In the previous part of this series, we explored how to build the probability distributions for sums of dice rolls. That is sufficient for a great fraction of dice rolling in D&D, but a critical extra case to be considered are rolls made with advantage or disadvantage. In this article, we investigate how to extend our definitions to include die rolls with (dis)advantage.

`\[ \newcommand{\given}{\:\lvert\:\mathopen} \newcommand{\Prob}[1]{\mathbb{P}\left( #1 \right)} \newcommand{\dd}{\mathrm{d}} \newcommand{\adv}{\mathrm{adv}} \newcommand{\dis}{\mathrm{dis}} \]`

## Introduction¶

The probability distribution of throwing a single dice is well known and easy to write down — for a fair dice, every face is equally likely. As we saw in the previous article, we can then write down the probability distribution for multiple die rolls summed together using convolutions, where the base case was always the simple uniform distribution of a single dice.

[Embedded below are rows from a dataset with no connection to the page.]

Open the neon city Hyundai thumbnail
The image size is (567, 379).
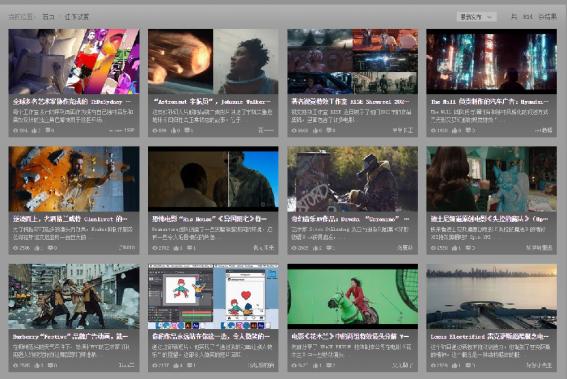491,62
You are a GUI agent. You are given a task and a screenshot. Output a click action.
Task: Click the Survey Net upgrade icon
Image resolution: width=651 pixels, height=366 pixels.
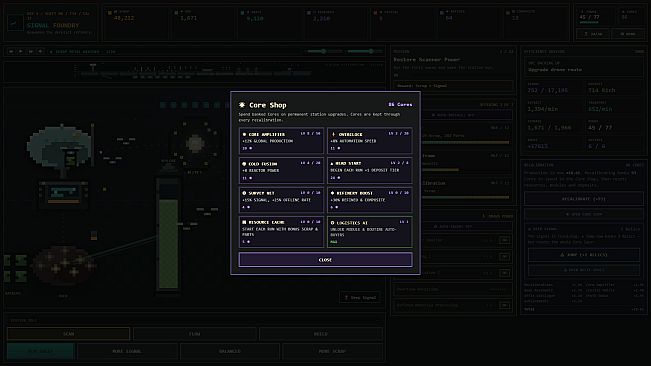(244, 193)
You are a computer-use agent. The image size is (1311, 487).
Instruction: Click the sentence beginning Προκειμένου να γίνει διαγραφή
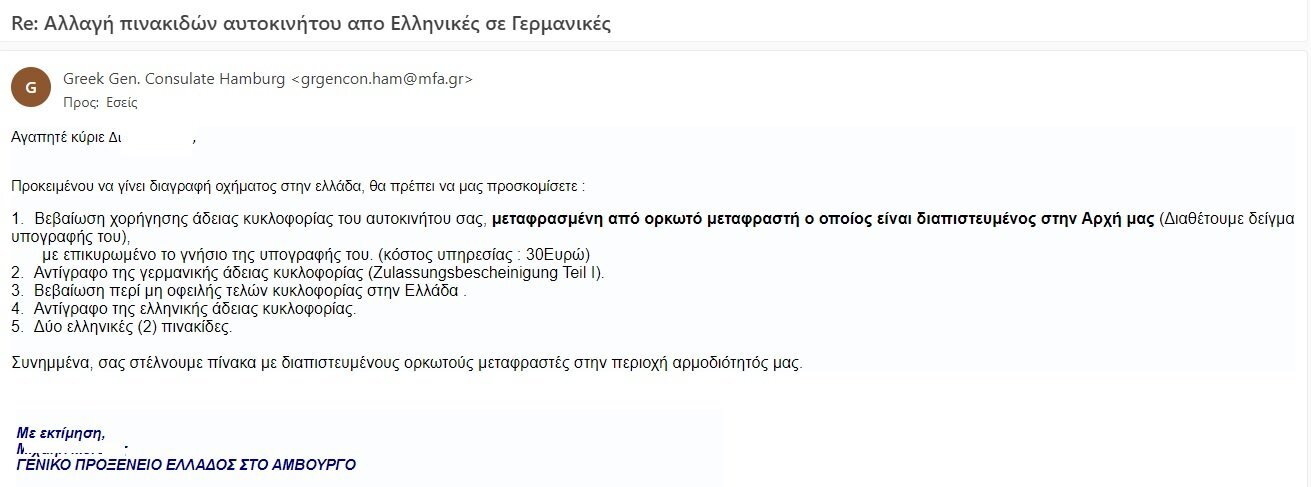[x=298, y=186]
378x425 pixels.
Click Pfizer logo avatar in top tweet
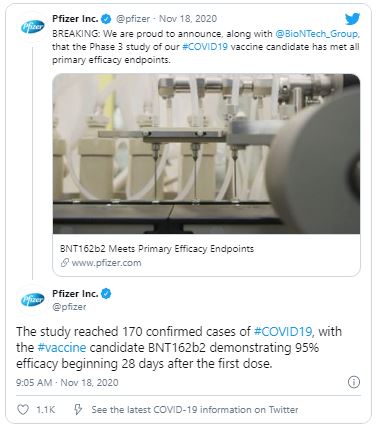32,27
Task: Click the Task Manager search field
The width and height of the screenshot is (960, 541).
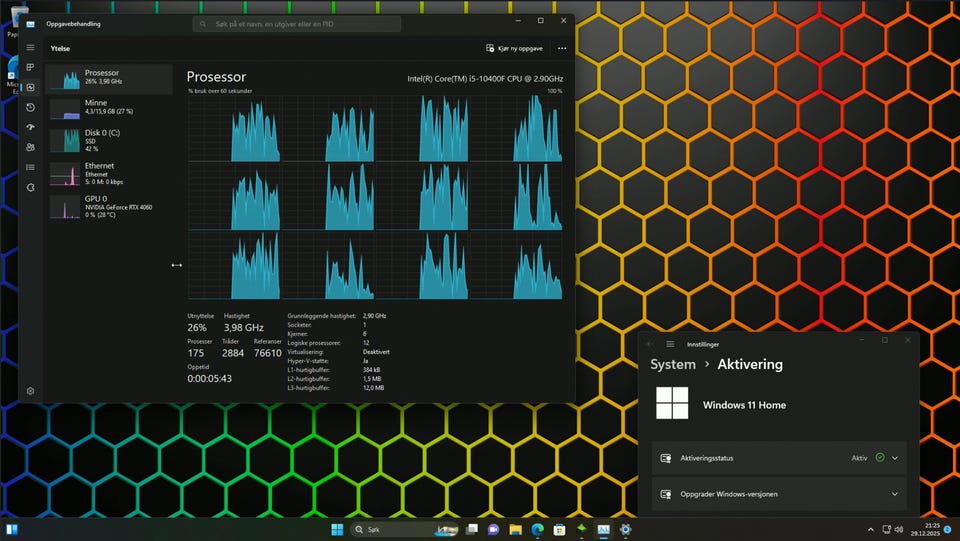Action: pyautogui.click(x=297, y=23)
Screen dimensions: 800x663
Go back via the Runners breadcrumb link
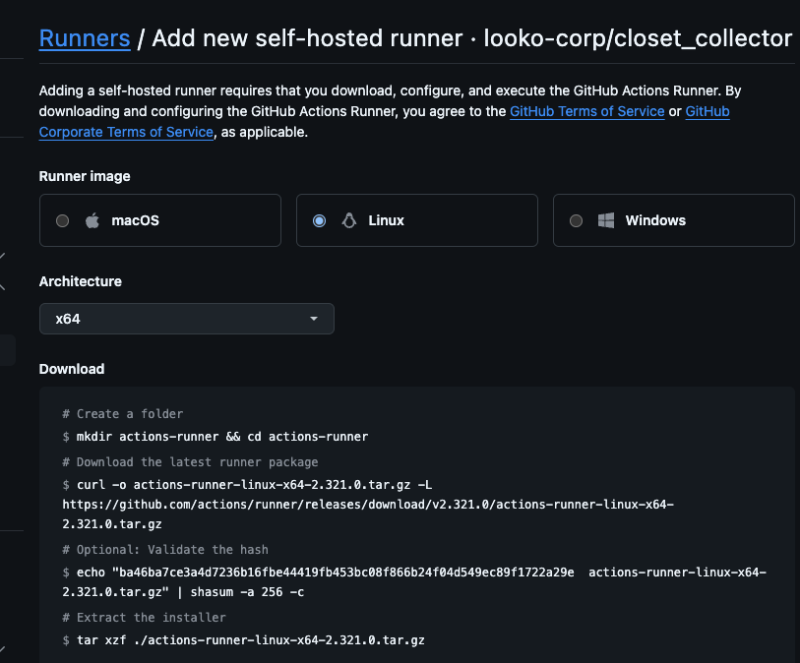[84, 39]
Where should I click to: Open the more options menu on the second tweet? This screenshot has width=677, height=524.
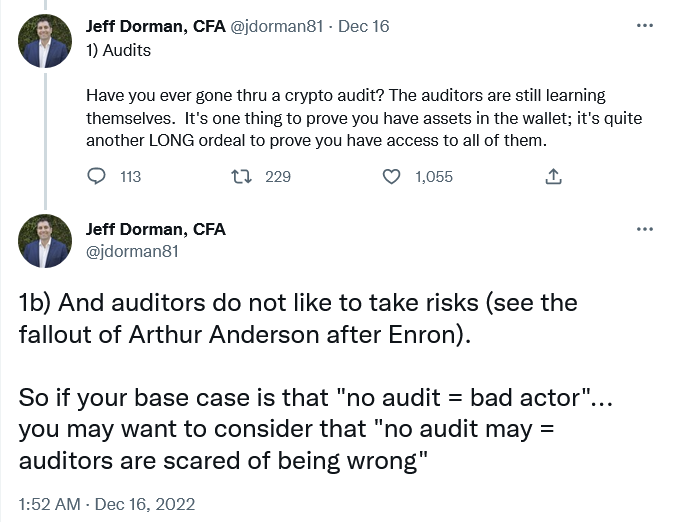(644, 229)
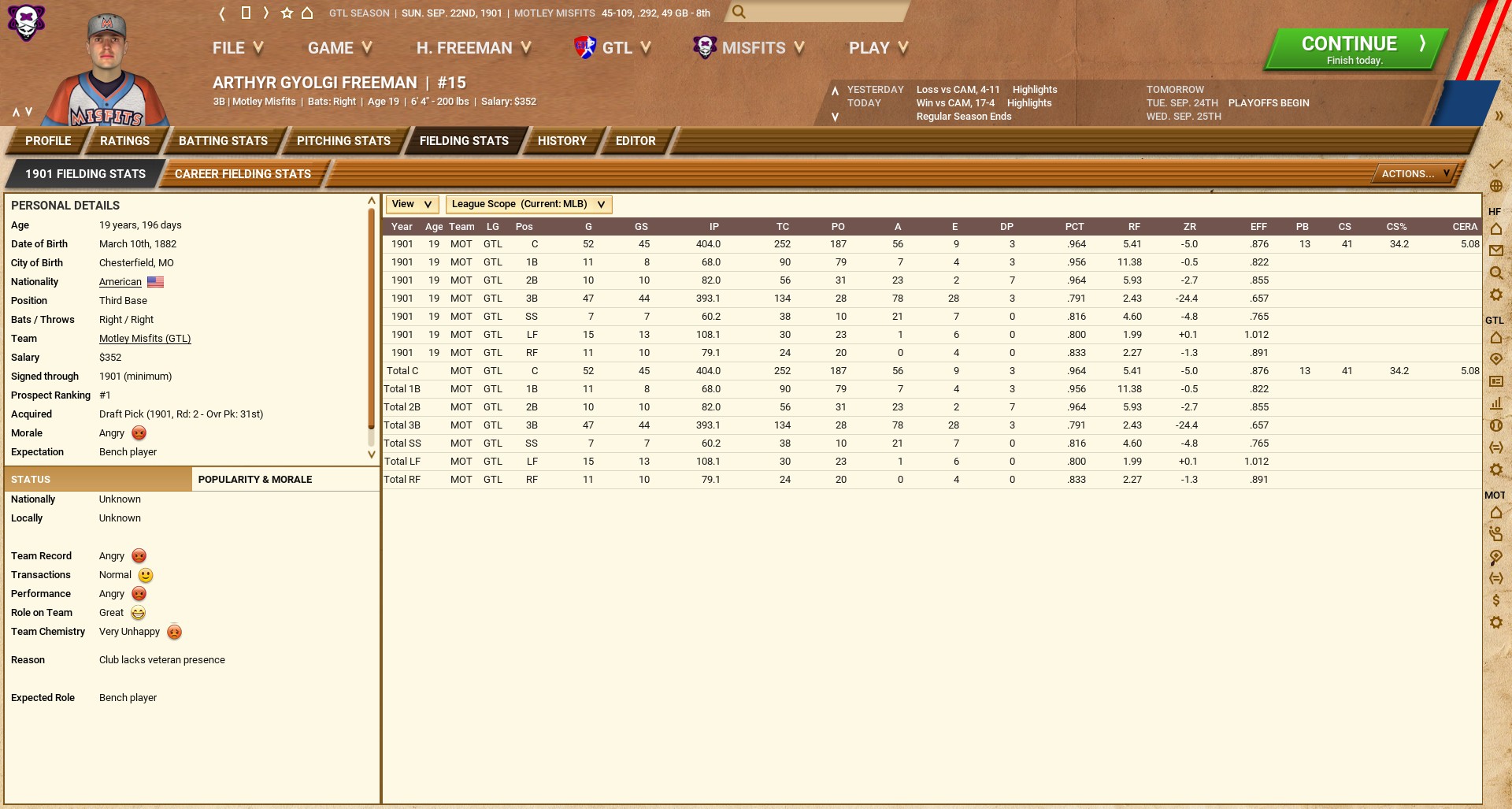Viewport: 1512px width, 809px height.
Task: Click the dollar sign finances icon
Action: point(1496,600)
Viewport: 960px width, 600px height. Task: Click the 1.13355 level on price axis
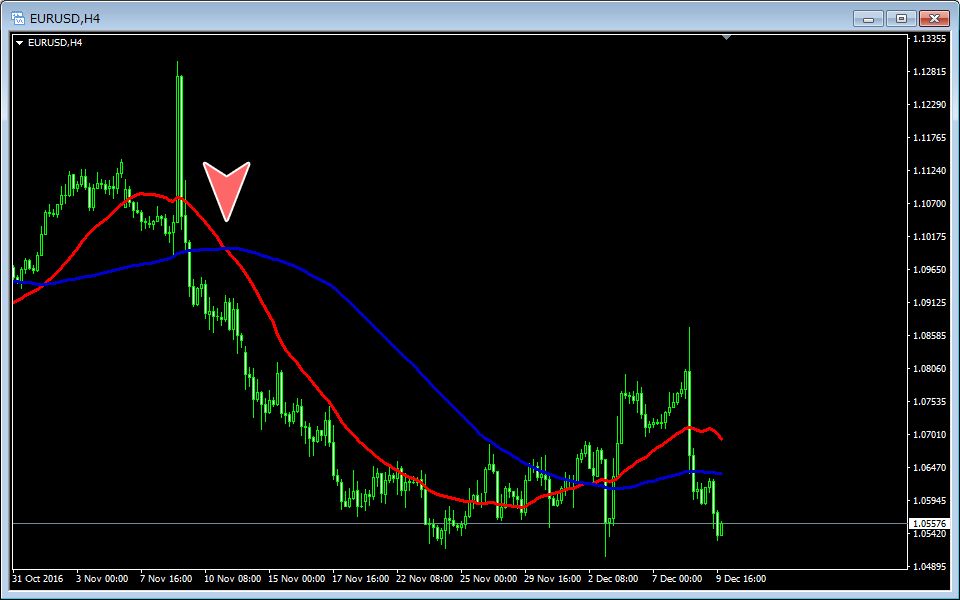929,39
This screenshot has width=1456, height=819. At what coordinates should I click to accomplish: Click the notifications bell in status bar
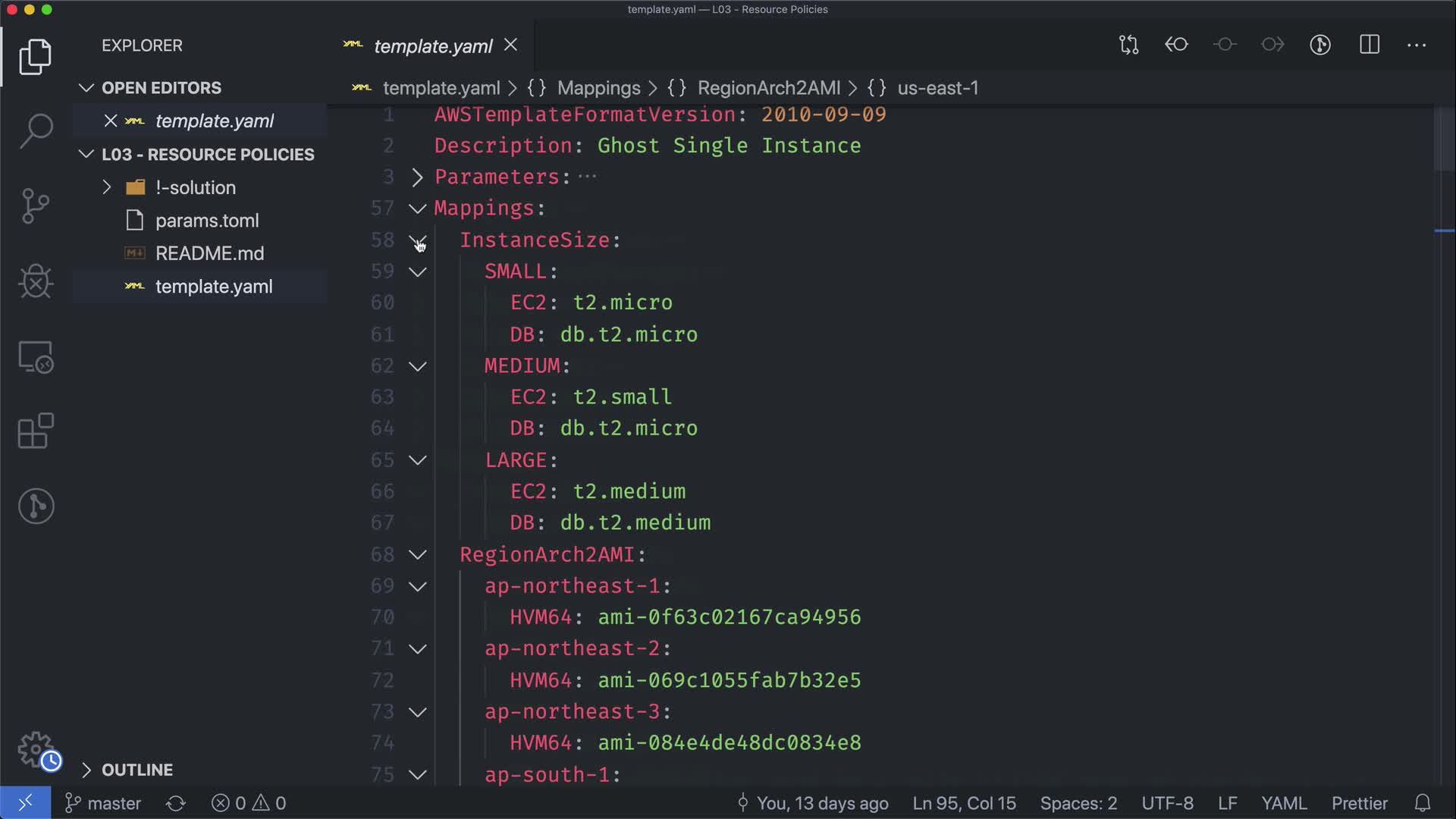[1423, 803]
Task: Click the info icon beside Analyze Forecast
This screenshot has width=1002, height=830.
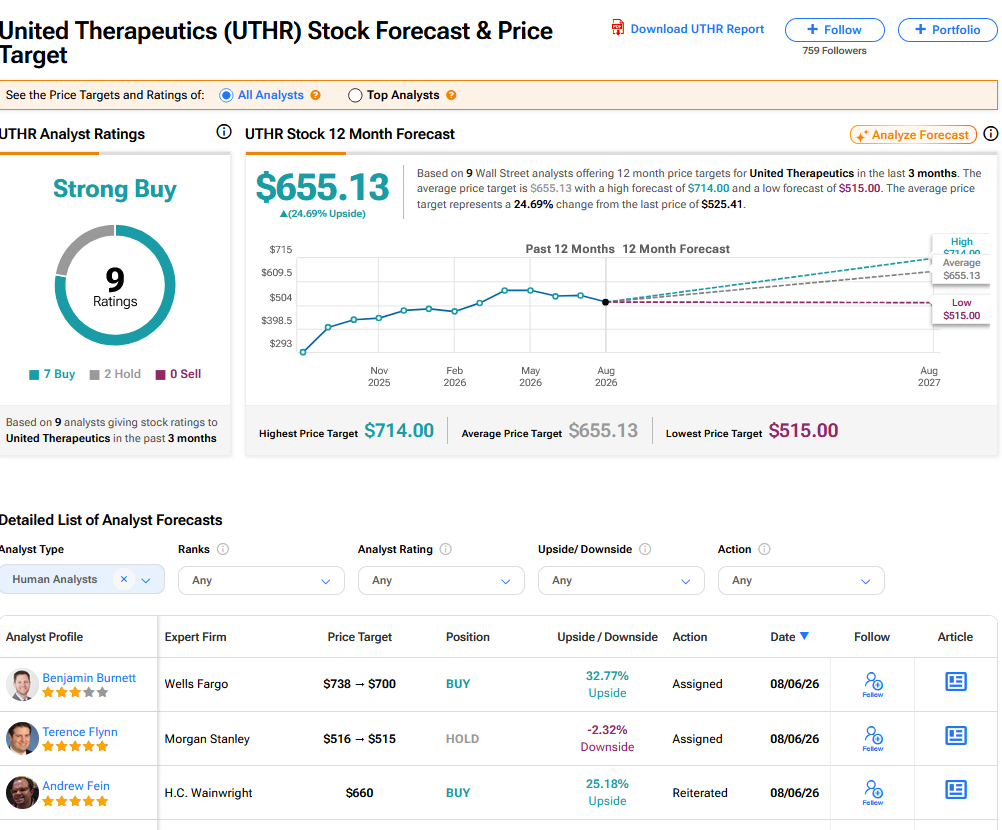Action: tap(990, 134)

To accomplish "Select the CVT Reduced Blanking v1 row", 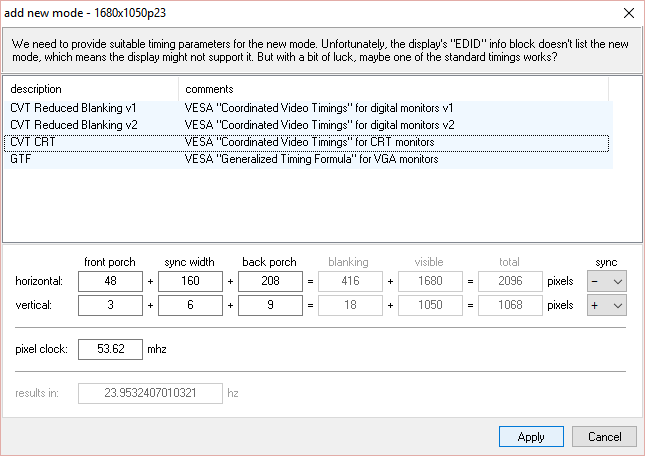I will [x=74, y=108].
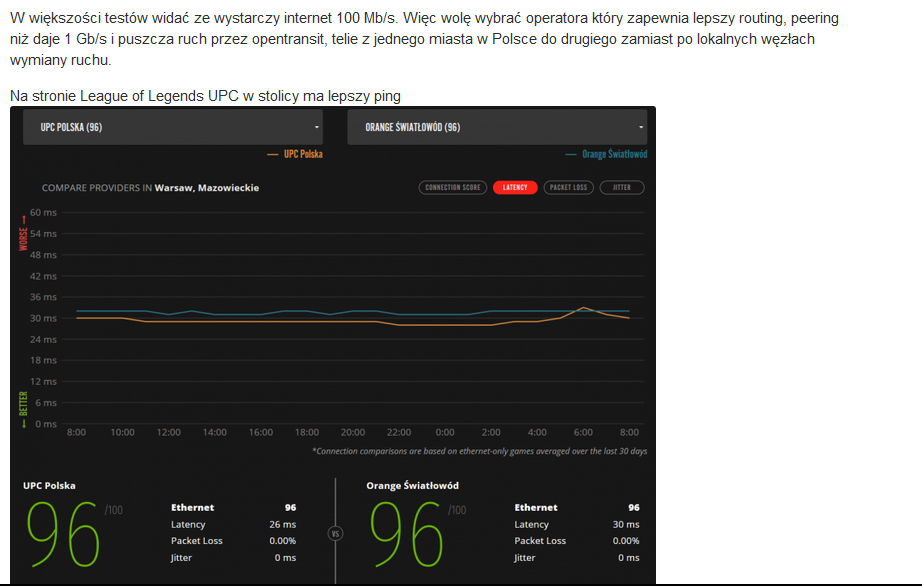The image size is (922, 586).
Task: Toggle the Packet Loss metric view
Action: (568, 187)
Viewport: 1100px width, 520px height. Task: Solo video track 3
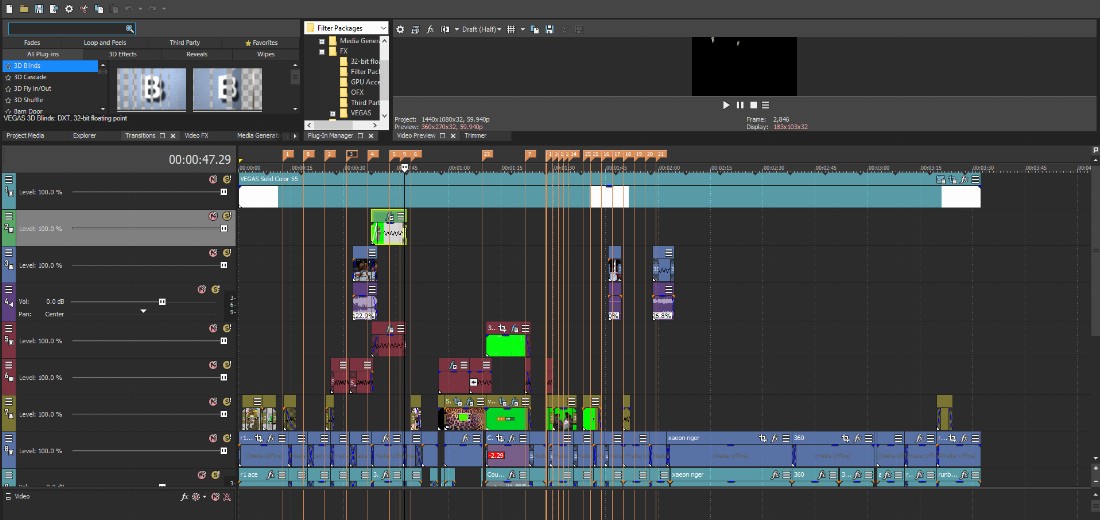click(x=227, y=253)
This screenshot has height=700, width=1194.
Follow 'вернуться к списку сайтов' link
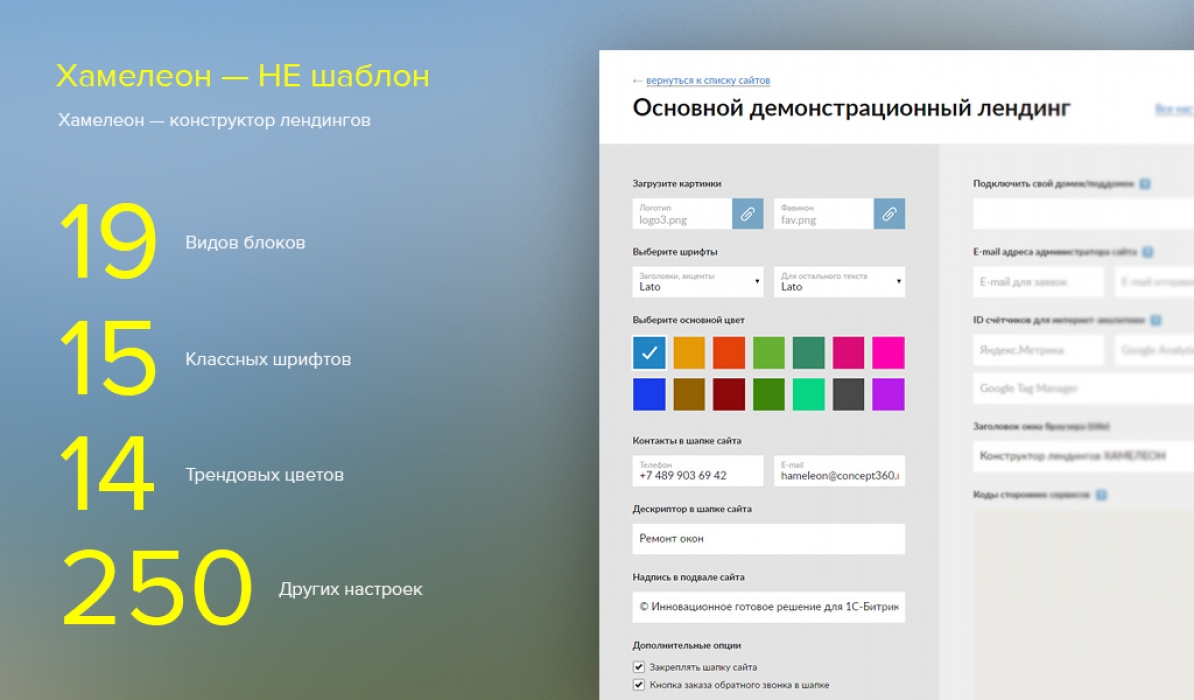point(708,80)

Dungeons and Dragons doesn’t always use fair dice, though. There are situations or abilities where you are given better-than-normal chances by taking the better or two roles, and similarly times when you are penalized and have to take the worse of two roles. There is still only a single value which is taken from these cases, so the uniform probability base case is replaced by a new probability distribution that takes the better/worse of rolls.

In this article, we will derive the probability distributions for these biased rolls — typically called rolling with advantage and disadvantage.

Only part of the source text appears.